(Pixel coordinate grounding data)
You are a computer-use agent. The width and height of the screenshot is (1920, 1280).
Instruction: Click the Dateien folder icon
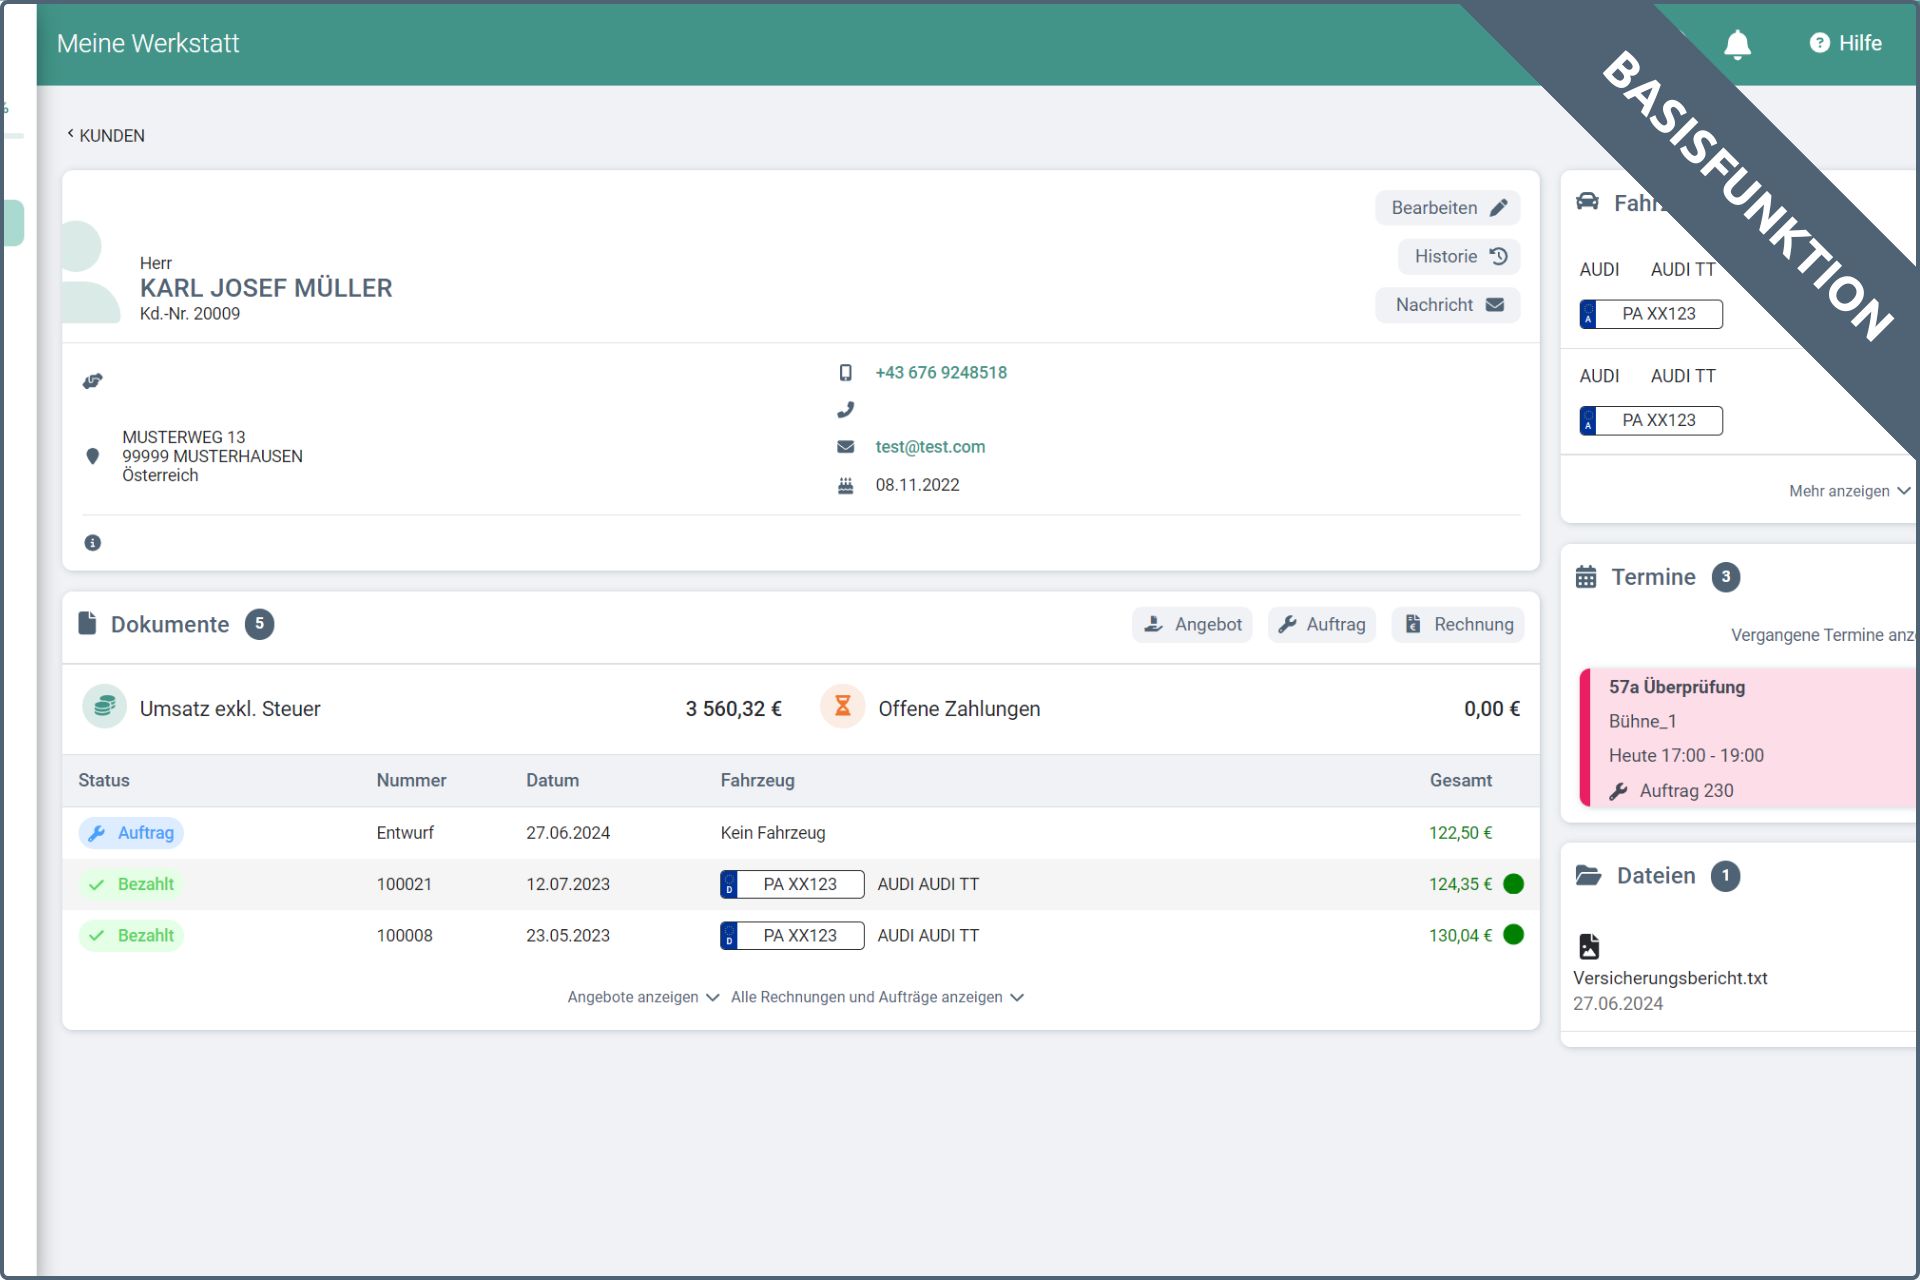coord(1588,876)
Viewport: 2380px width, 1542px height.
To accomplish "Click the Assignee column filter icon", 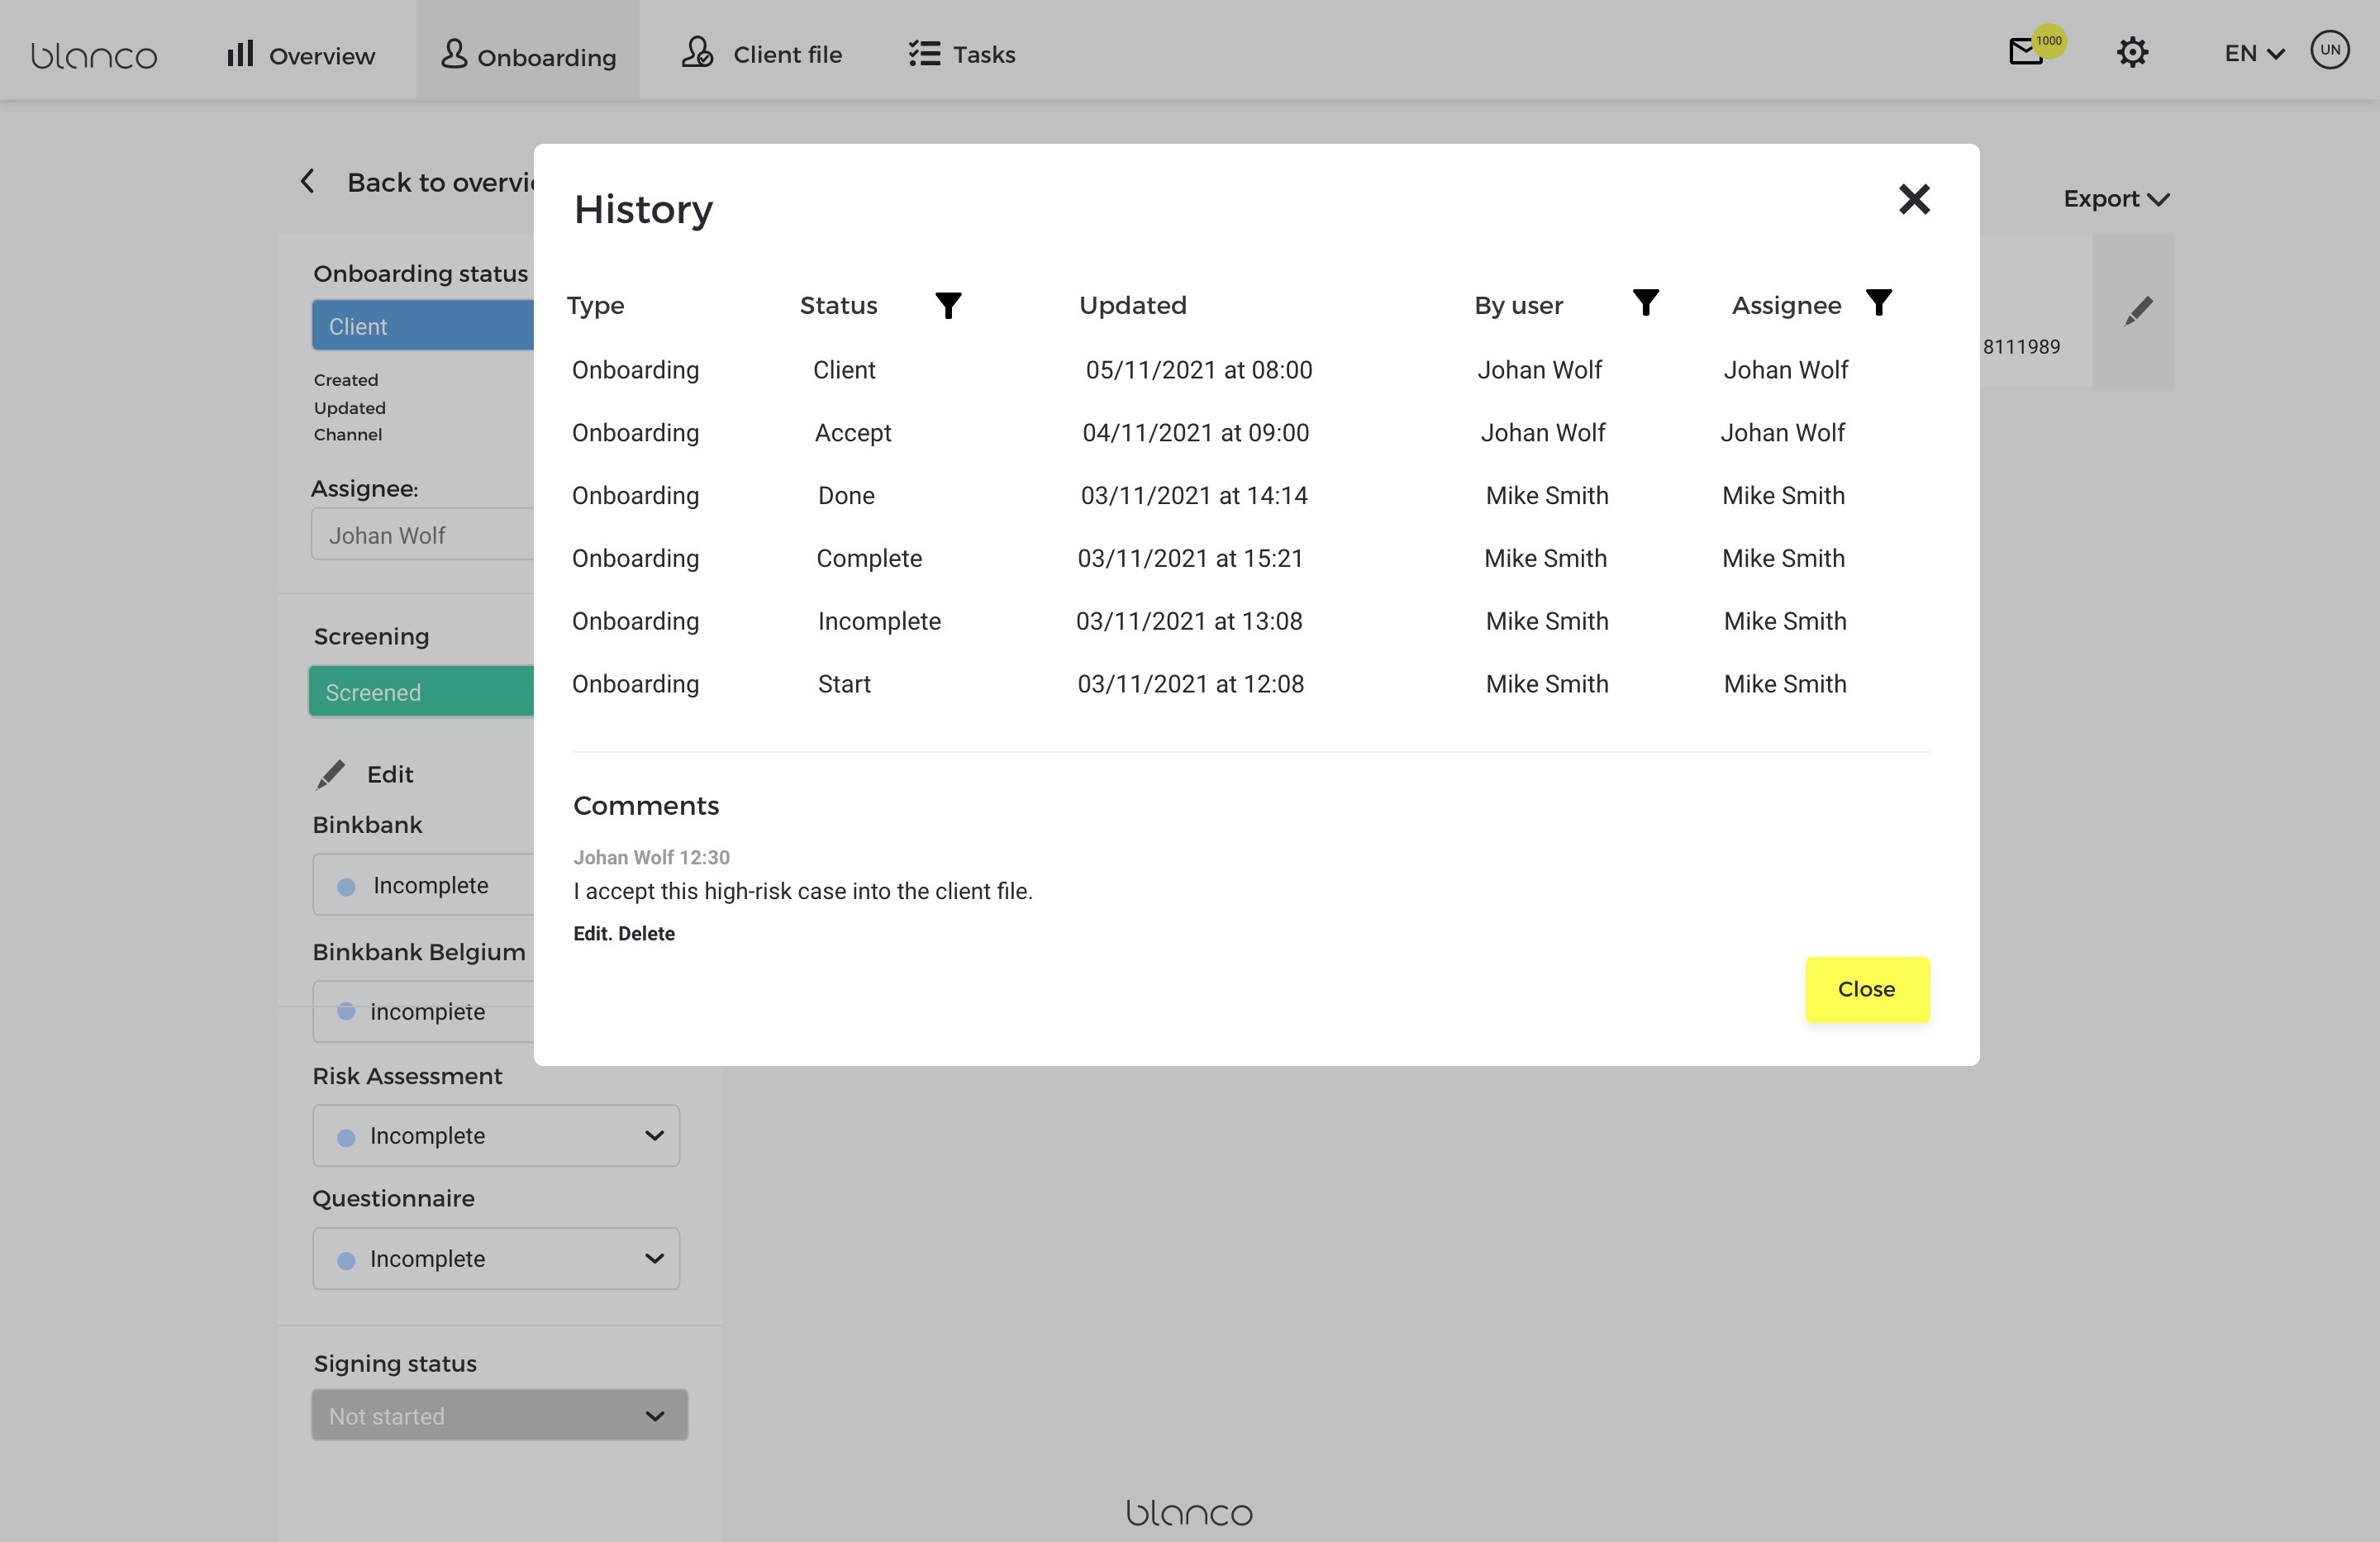I will coord(1878,302).
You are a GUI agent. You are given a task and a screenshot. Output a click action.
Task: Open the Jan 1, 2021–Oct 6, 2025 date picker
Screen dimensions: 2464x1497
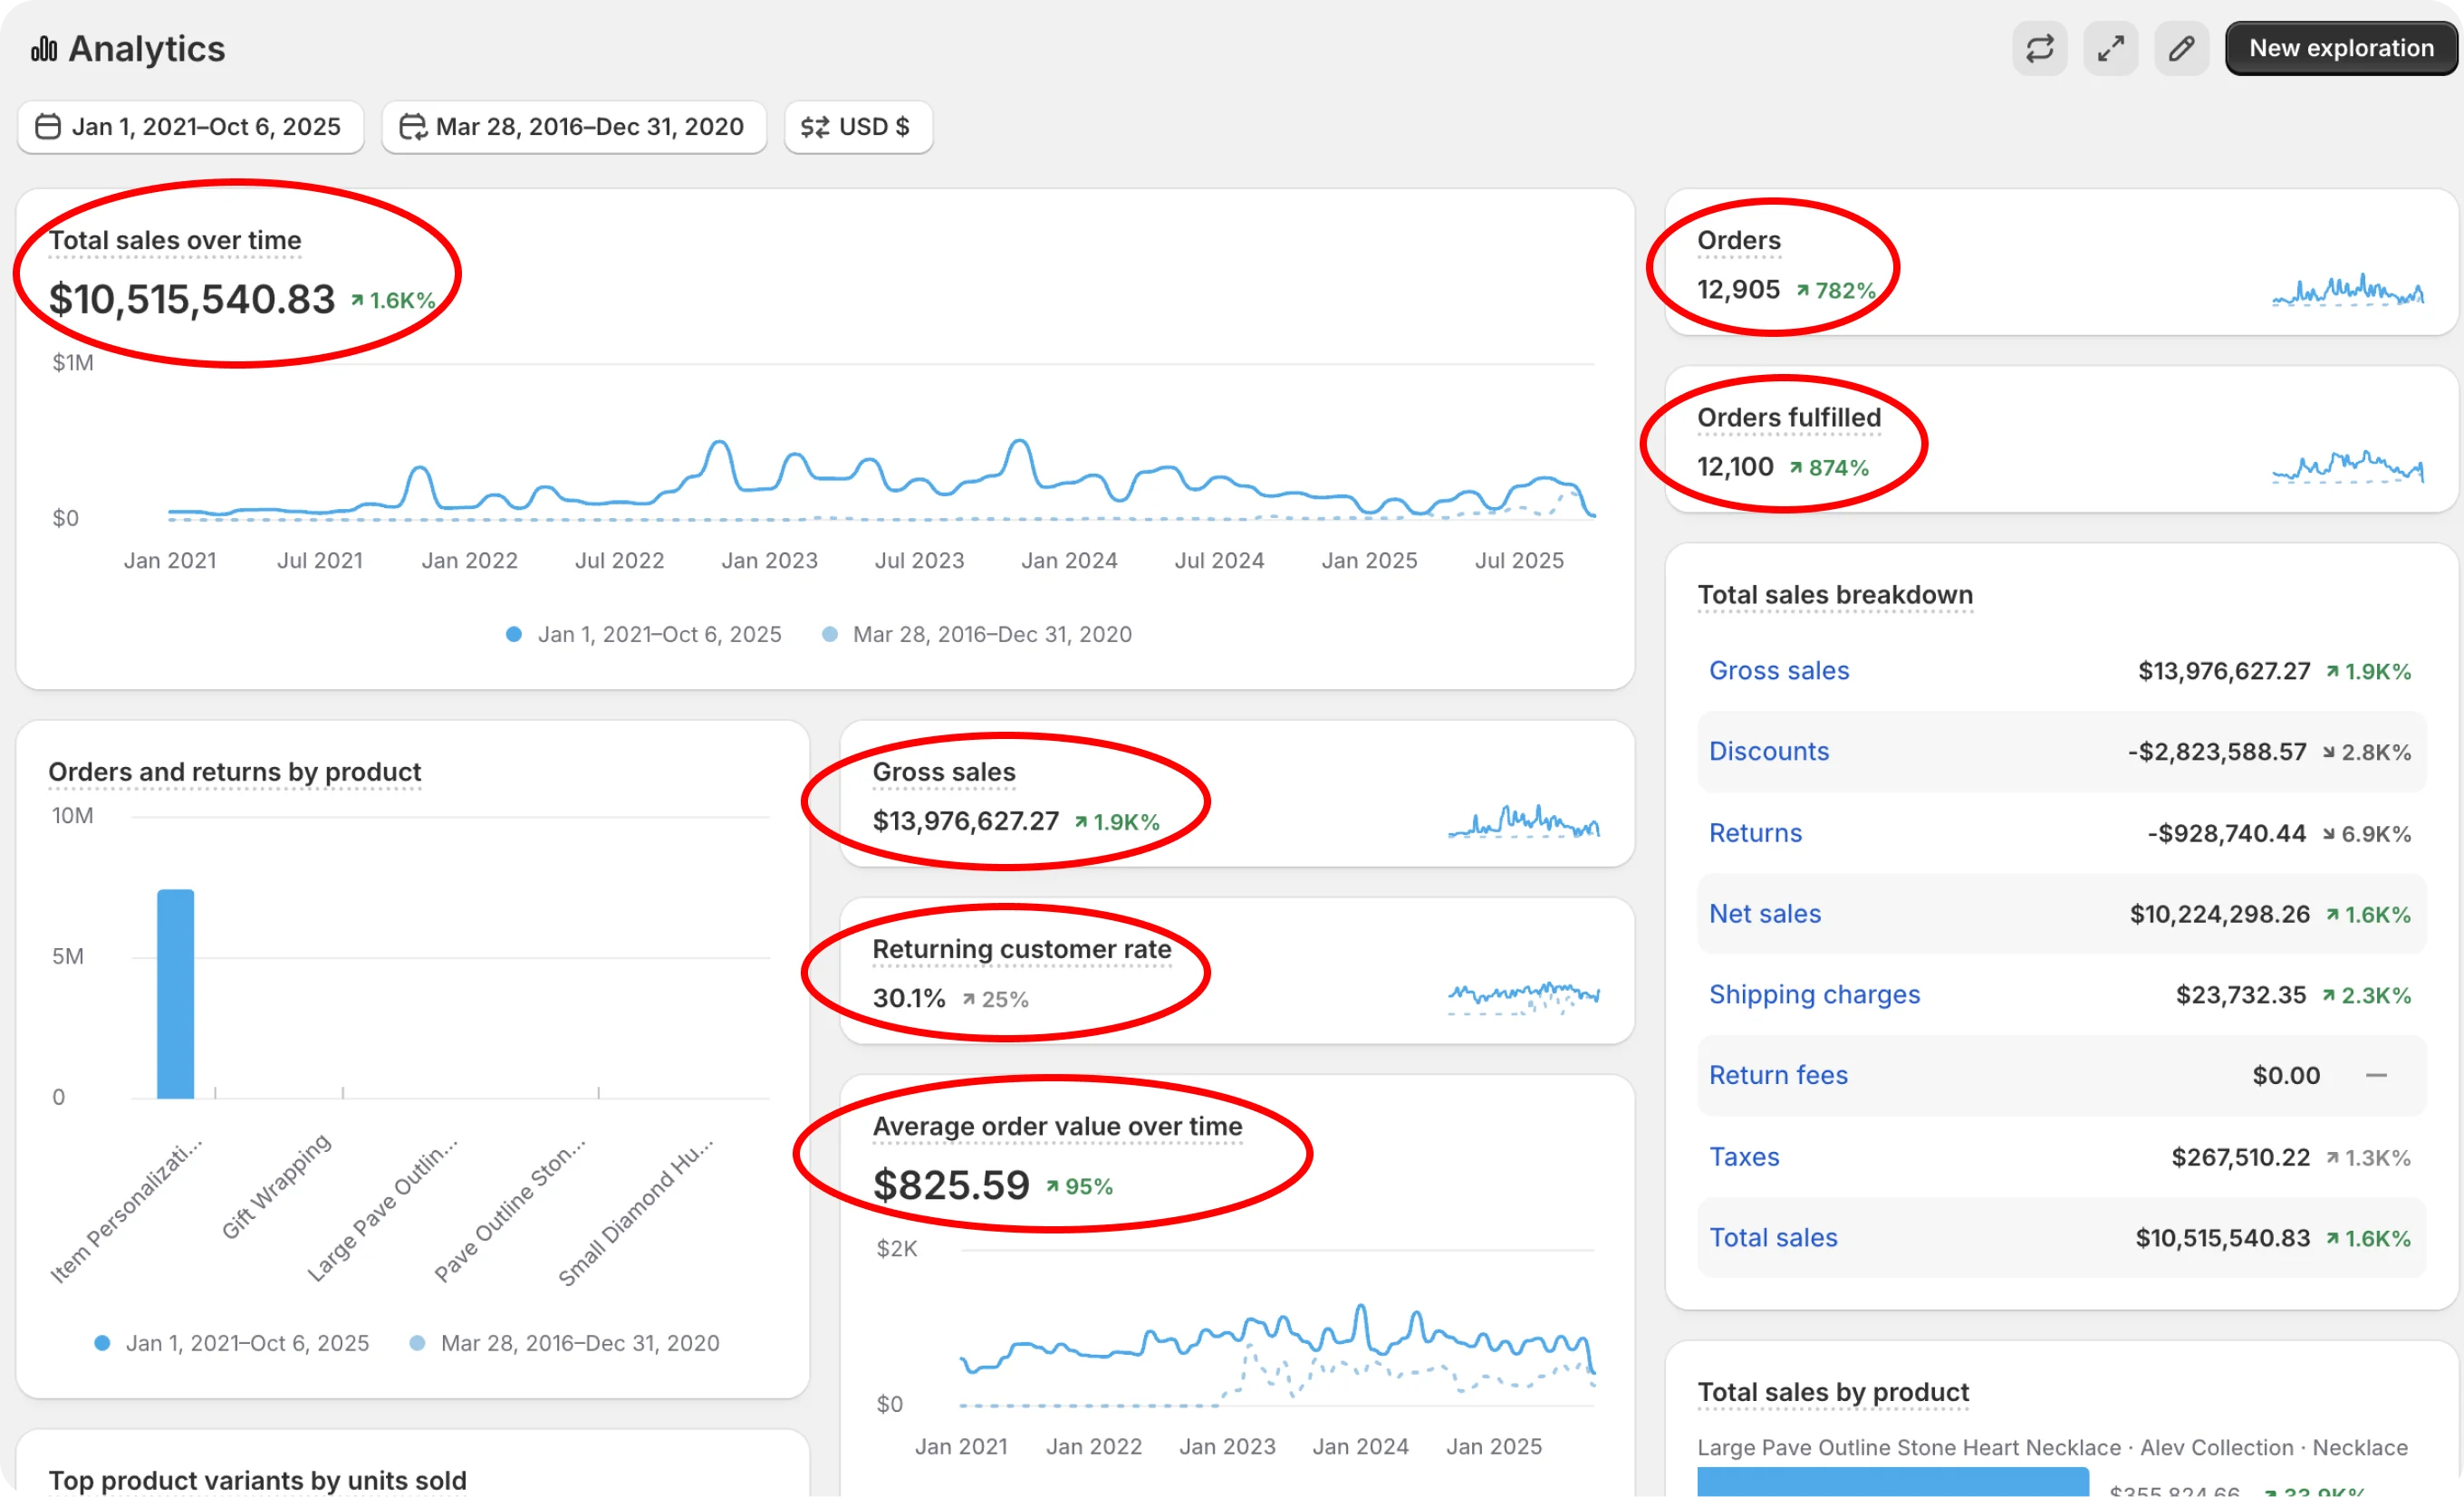pyautogui.click(x=190, y=127)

* [Action item]: Print, without pictures, exactly the lines from the one containing "You are a GUI" through the final line of the records above.

* [Answer for the task]:
You are a GUI agent. You are given a task and a screenshot. Output a click action.
Task: Open the Jan 1, 2021–Oct 6, 2025 date picker
Screen dimensions: 2464x1497
pyautogui.click(x=190, y=127)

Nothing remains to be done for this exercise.